- _About this task_
Every line below from the one with "Cathy BOYER - Yoga Iyengar® (215, 27)" through the one with "Avvis alle [alert] (826, 875)" should be retyped exactly, both ends included; no other lines and no pictures.

[Material for this task]

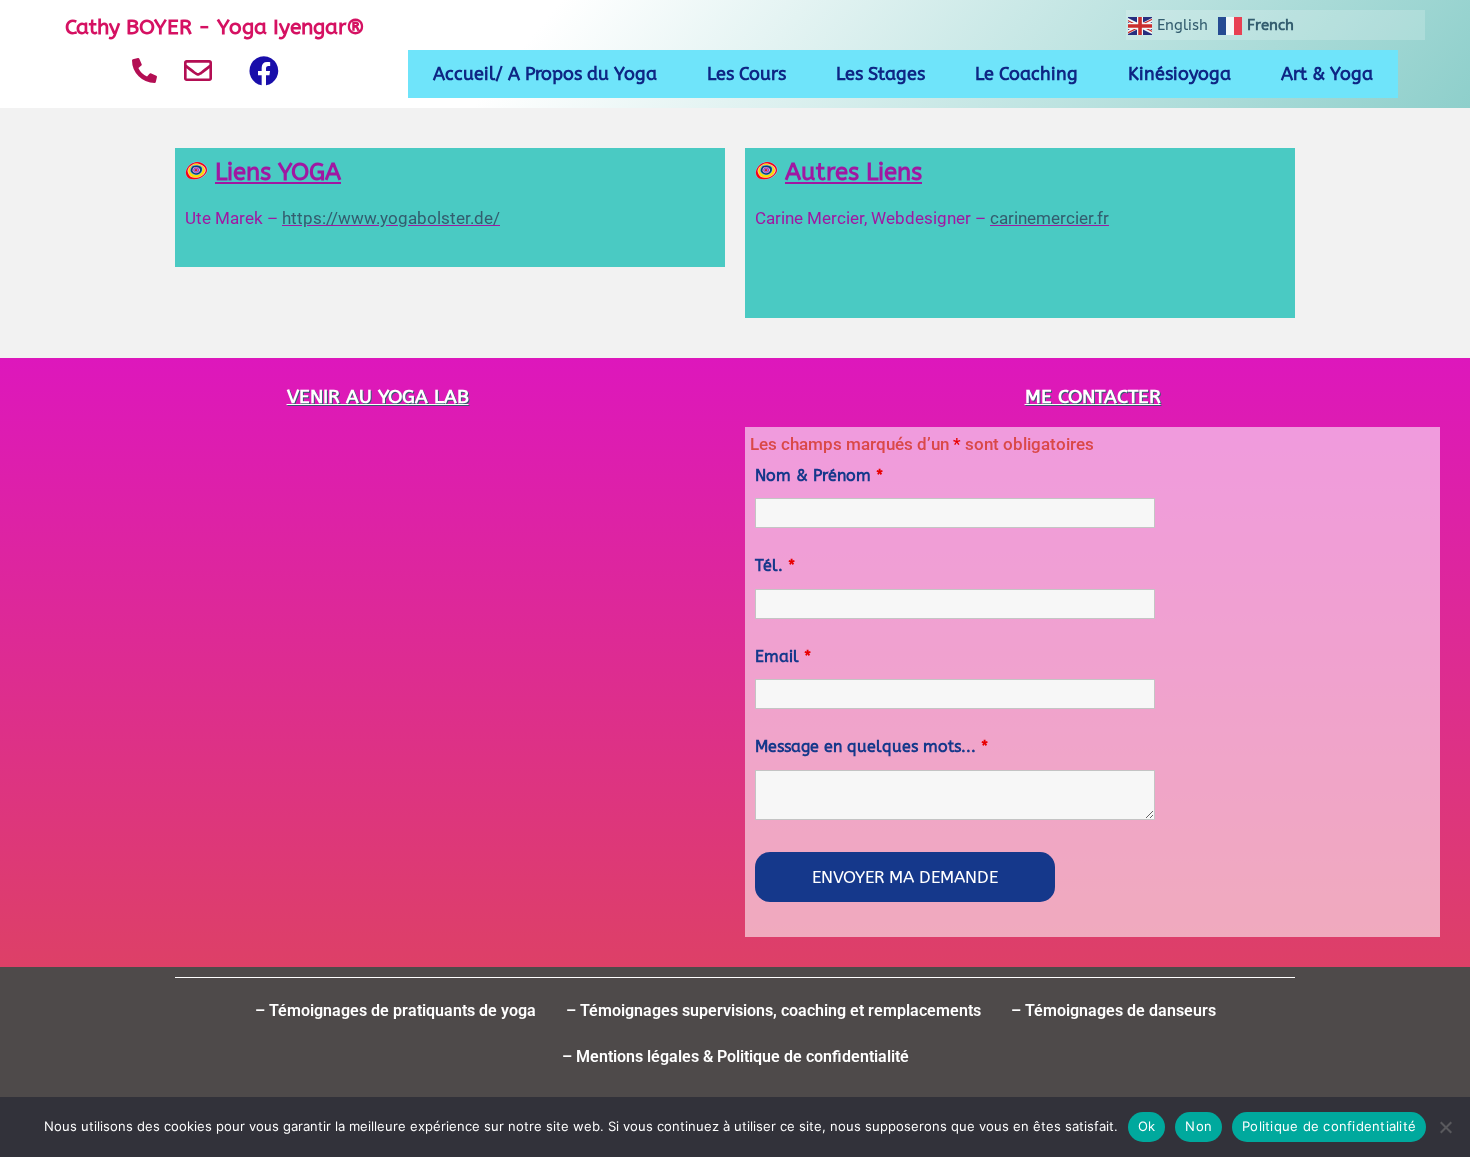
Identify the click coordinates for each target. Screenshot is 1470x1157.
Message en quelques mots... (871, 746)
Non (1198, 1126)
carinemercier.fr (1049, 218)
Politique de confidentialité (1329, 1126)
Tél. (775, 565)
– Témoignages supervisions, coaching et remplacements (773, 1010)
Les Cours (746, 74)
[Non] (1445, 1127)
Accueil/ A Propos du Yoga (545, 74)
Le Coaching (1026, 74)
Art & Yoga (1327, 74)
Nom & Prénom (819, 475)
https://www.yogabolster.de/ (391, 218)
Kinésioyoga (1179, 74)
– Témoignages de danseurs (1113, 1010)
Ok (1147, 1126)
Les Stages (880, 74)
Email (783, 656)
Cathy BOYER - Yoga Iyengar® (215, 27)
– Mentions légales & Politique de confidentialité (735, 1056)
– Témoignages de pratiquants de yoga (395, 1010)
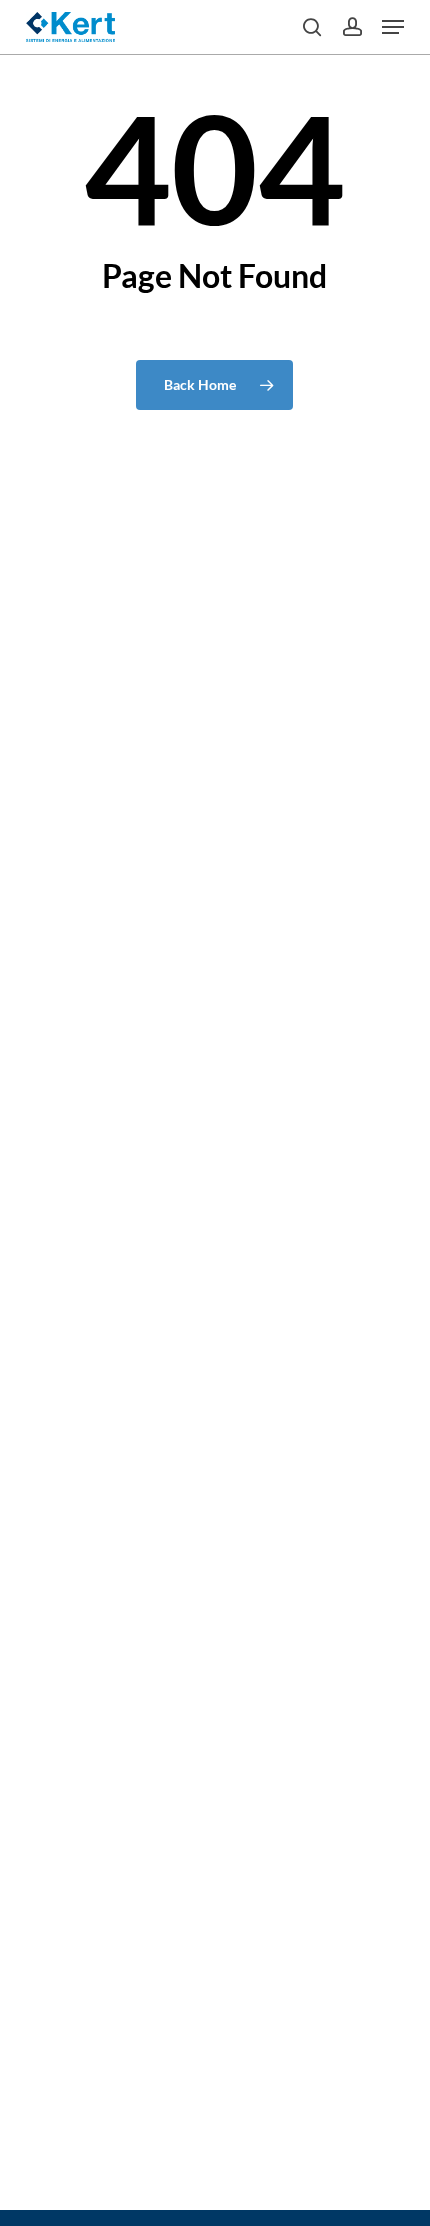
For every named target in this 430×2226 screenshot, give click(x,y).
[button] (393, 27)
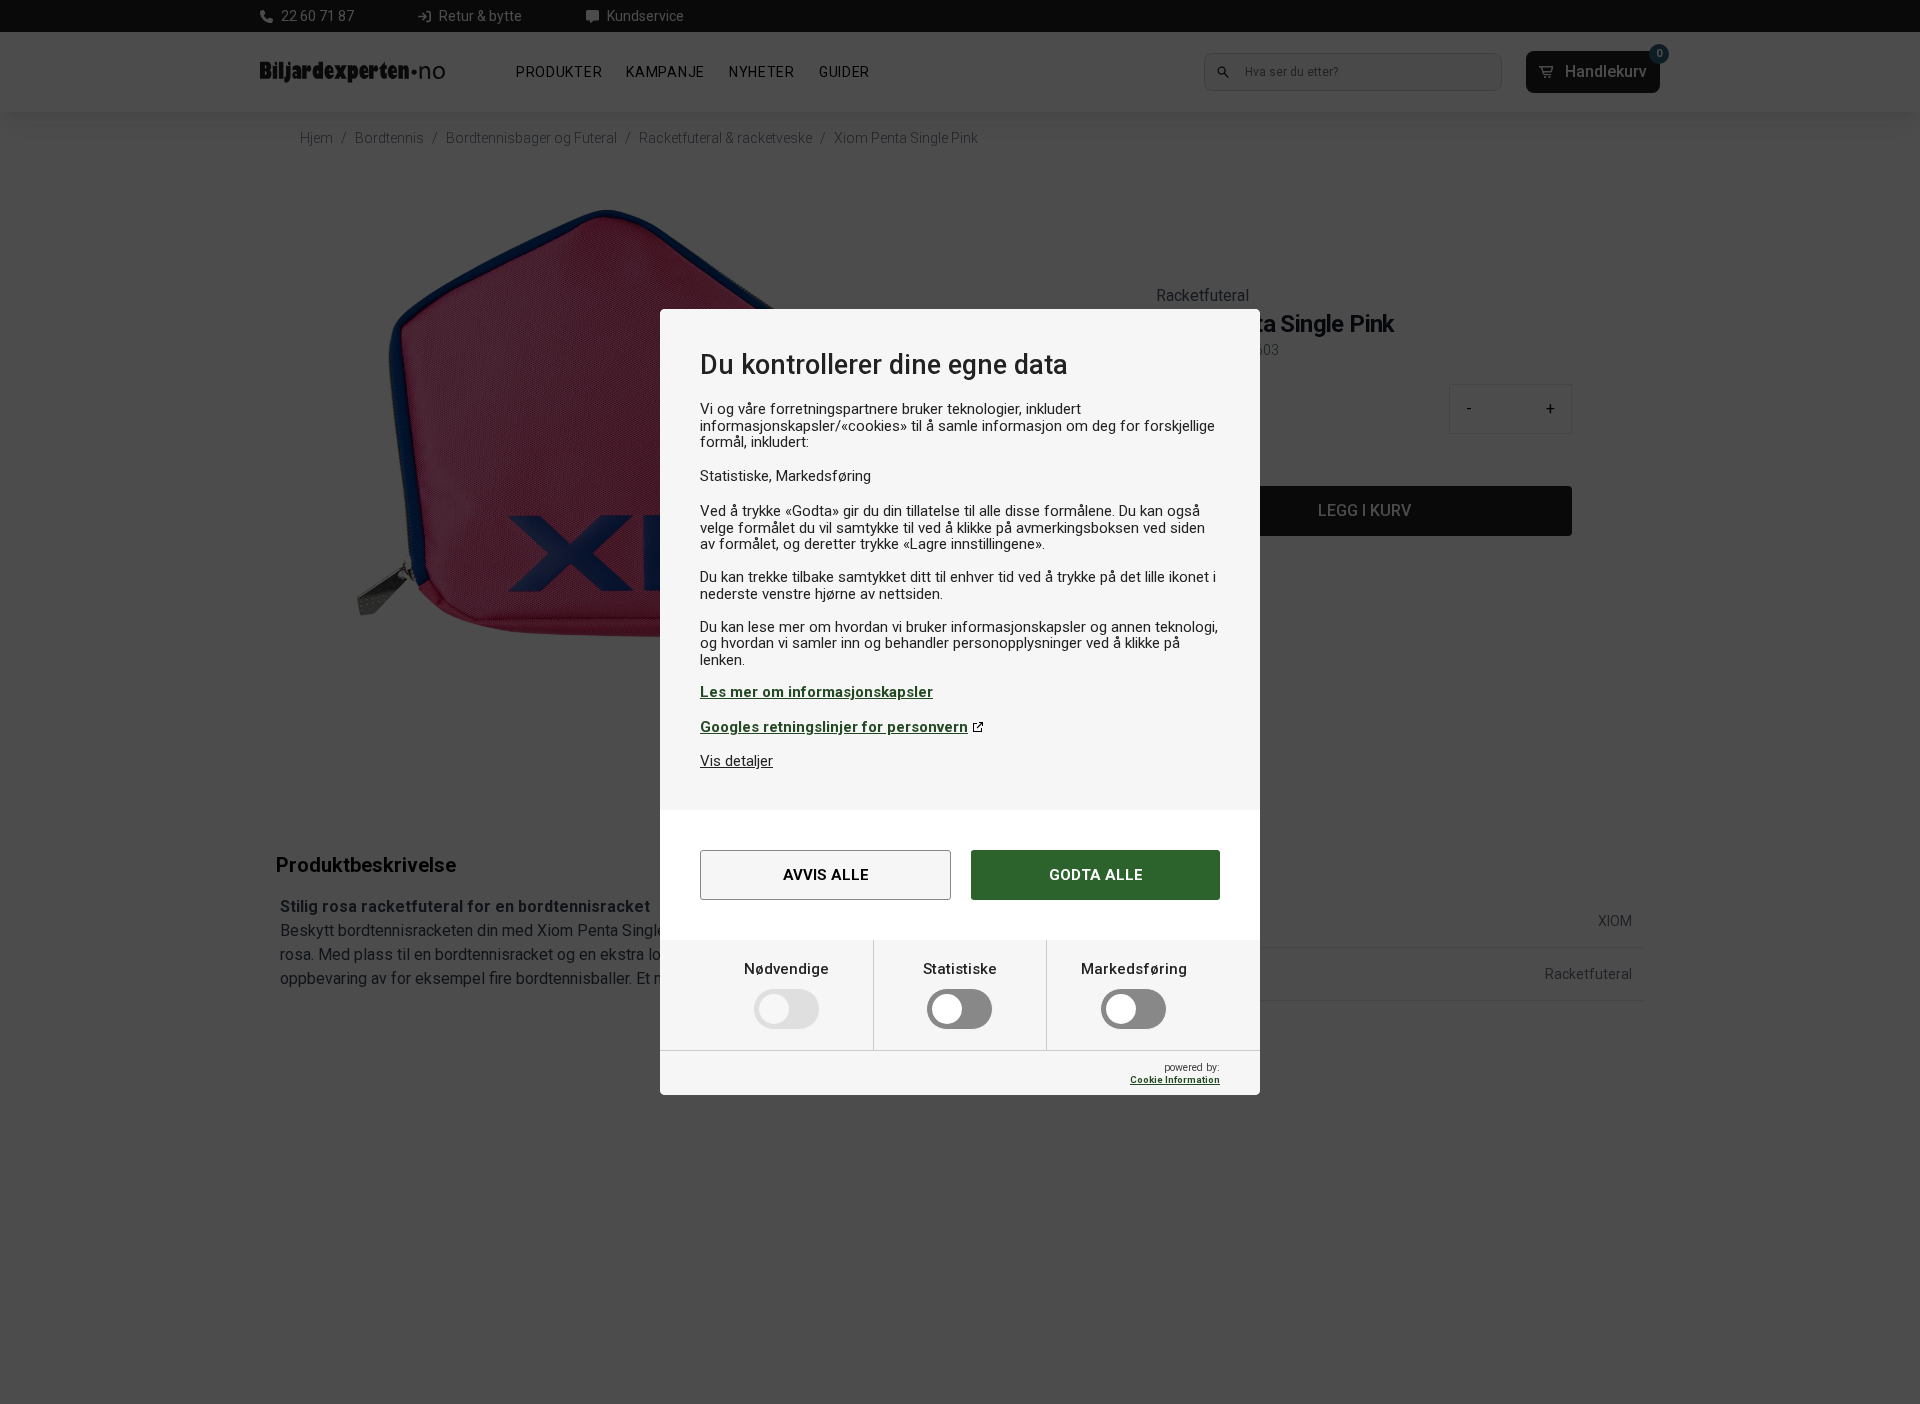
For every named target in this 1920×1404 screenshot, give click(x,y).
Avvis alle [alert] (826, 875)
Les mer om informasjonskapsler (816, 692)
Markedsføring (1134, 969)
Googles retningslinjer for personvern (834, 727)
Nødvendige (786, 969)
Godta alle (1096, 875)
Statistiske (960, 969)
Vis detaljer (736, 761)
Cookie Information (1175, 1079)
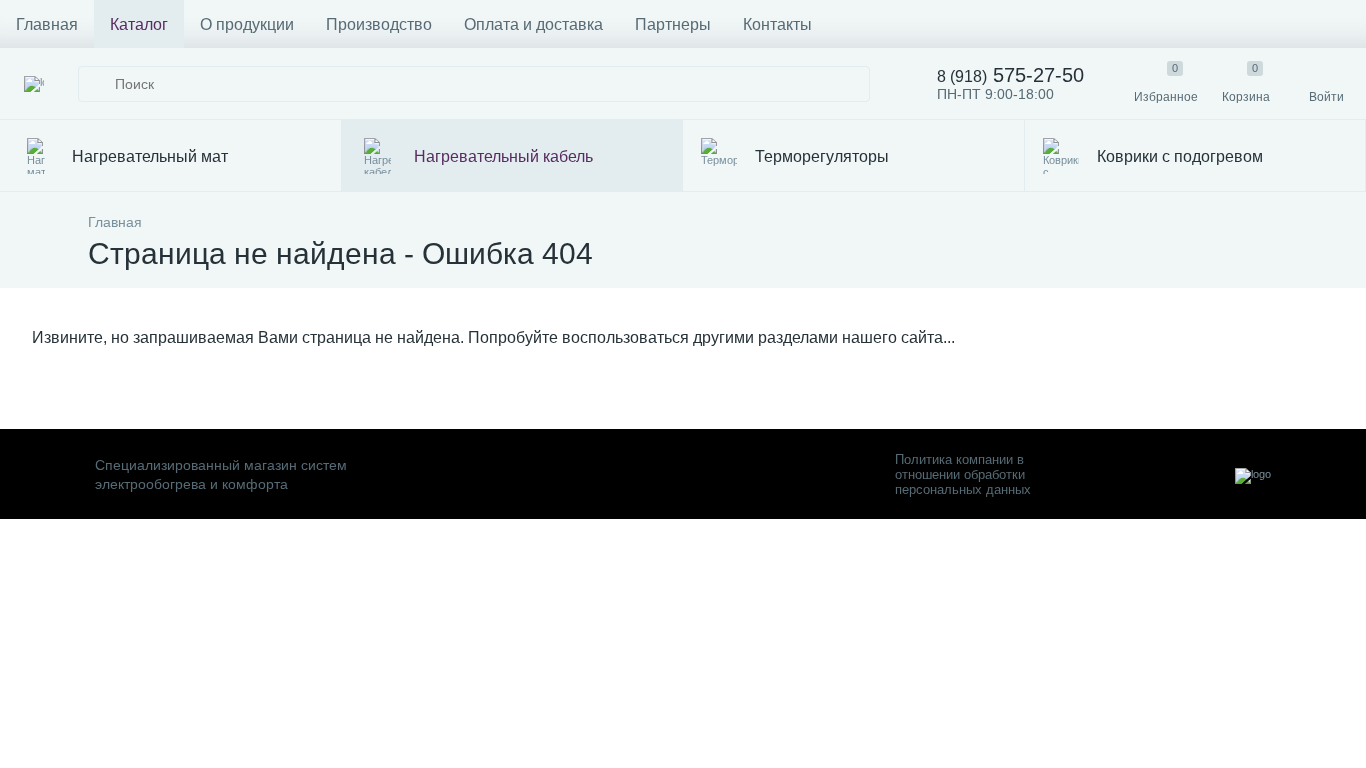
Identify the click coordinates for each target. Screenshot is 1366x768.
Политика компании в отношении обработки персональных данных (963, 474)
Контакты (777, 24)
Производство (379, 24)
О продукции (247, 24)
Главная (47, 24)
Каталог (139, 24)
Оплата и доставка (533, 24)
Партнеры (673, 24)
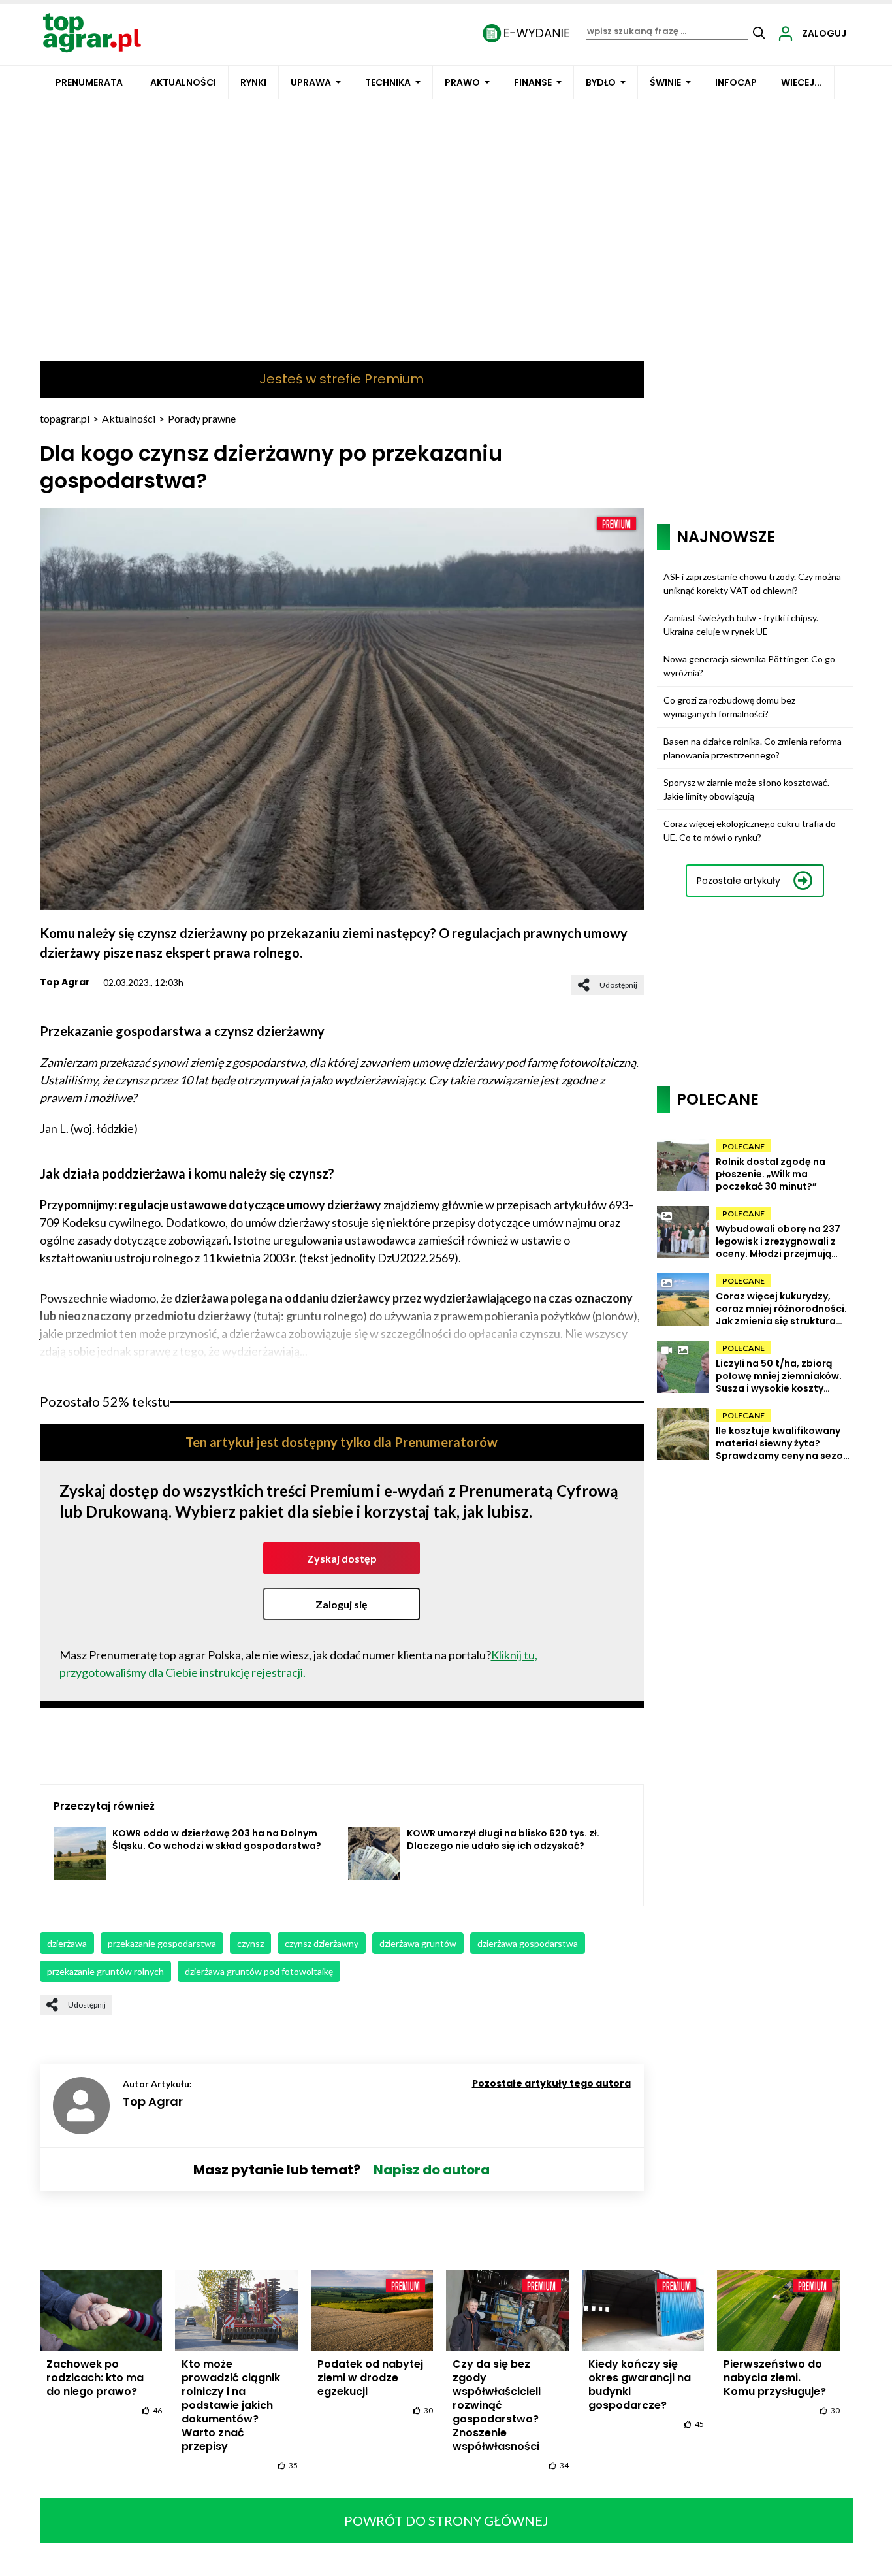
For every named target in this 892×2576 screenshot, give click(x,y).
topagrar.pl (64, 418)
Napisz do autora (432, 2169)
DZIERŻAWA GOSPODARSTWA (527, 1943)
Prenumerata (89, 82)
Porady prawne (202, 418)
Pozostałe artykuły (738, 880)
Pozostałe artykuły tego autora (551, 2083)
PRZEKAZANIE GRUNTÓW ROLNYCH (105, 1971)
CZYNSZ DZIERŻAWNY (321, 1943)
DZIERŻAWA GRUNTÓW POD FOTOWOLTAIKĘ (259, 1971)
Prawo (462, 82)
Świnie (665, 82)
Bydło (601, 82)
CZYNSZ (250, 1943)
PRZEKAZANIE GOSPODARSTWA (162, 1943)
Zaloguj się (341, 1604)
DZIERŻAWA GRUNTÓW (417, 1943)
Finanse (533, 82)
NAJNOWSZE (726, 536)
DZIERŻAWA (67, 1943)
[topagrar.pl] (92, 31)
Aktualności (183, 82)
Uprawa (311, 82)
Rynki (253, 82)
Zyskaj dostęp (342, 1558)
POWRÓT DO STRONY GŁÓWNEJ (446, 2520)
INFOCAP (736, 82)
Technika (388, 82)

[/Material for this task]

- _Task answer_
Cathy BOYER - Yoga Iyengar® (215, 27)
– Mentions légales & Politique de confidentialité (735, 1056)
– Témoignages de pratiquants de yoga (395, 1010)
For every named target in this 430×2226 screenshot, give click(x,y).
[button] (393, 27)
For every named target in this 1920×1404 screenshot, give click(x,y).
Avvis alle [alert] (826, 875)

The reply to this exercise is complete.